Cynthia Thurlow: Yep.
Mark Cucuzzella: Lab Cardio IQ, Quest test depending on which lab you can get. The NMR lipid profile from LabCorp gives you what’s called an insulin resistance score, which is really powerful in the women’s health study. 28,000 women, 21 years having the worst quartile of that lab test posed a 7x risk of cardiovascular disease. LDL was 1.3. Wait a minute, [chuckles] why are we looking at this lab test rates. It’s like, holy cow. In that LDL, 1.3 risk, which is pretty close to one, which is even-steven. The only part of that LDL that mattered was small LDL and particle number which travel with insulin resistance. The large LDL particles had not crossed the line. It was one. Again, there’s no good or bad cholesterol for those listening. Cholesterol is all the same. It’s how it’s packaged and what the condition of your arteries, genetics, like a lot of known knowns and unknowns and that whole thing. There’s a lot we don’t know. We knew all this cardiovascular disease would not be the leading cause of death of men and women. There’s a lot we don’t know.
Cynthia Thurlow: Exactly.
Mark Cucuzzella: We practice medicine these days. That’s what we do. We practice that. Hopefully, your doctors are reading and curious. I read every day.
Cynthia Thurlow: That’s really key, being a lifelong learner. It’s something that my parents instilled in me, but definitely to this point, during the course of a year between papers, and research, and books, there’s a lot that’s read. I think for all of us, it’s being curious about the fact that maybe what you learned 20 plus years ago no longer applies or things have evolved. I know that it takes medicine a long time to catch up with the research, but there are certainly people like yourself that are front lining and trying to help change policy, trying to be much more progressive in your approach and patient care.
Mark Cucuzzella: No, I think we’ve covered a lot of ground here. Spent a good hour.
Cynthia Thurlow: Absolutely. Please let listeners know how to connect with you. You’re not really on social media. I was actually laughing about that. If I tried to tag people or tag you on Twitter, you’re not on Twitter. It’s probably a blessing, because sometimes social media can be good and bad. [laughs]

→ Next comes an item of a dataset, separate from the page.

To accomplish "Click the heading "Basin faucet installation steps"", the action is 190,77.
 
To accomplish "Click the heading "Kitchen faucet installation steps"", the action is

Mark Cucuzzella: Honestly, I don’t have time.
Cynthia Thurlow: [laughs] Yeah.
Mark Cucuzzella: I am at my running store now. I own a little running store, which is a little community place, where we help train people and help them move better and get them walking. So, I spend a lot of time doing other things. I have a website, www.drmarksdesk.com, and there’s a little Contact Us. But I wrote a book called Run for Your Life and I have a website with that called runforyourlifebook.com. I have a lot of resources on there. You can hit contact, you can reach me through there. If you live close to West Virginia, come on out.
Cynthia Thurlow: Well–
Mark Cucuzzella: Yeah, I do have a Facebook page, but I use it more for things. I direct races too, running races. So, it’s just having another way to promote your races and events and things like that. But I think it can suck the life out of you like I’ve just not gone down that road. Maybe that’s a good thing. Read a book at night. Not going to Twitter. [laughs]
Cynthia Thurlow: Yeah. No, no, it’s much safer. But thank you so much for your time. It’s really been an invaluable [crosstalk] discussion and one that I know will be really helpful for listeners.
Mark Cucuzzella: Yeah, and we can do something downstream again too with other topics, Cynthia.
Cynthia Thurlow: I love that.
Mark Cucuzzella: Enjoy the holiday.
Cynthia Thurlow: Thank you. You too.
Mark Cucuzzella: We’ll see. All right. Bye-bye.